Whatever the records say, set them down exactly.

_____

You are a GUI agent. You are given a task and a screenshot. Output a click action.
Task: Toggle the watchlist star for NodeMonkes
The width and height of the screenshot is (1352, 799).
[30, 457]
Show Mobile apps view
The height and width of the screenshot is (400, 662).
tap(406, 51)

_____

PROBLEM SOLUTION
You are a GUI agent. You are given a task and a screenshot. Output a click action.
Task: Toggle the watchlist star for NodeMonkes
The width and height of the screenshot is (1352, 799).
[30, 457]
Show Mobile apps view
The height and width of the screenshot is (400, 662).
tap(406, 51)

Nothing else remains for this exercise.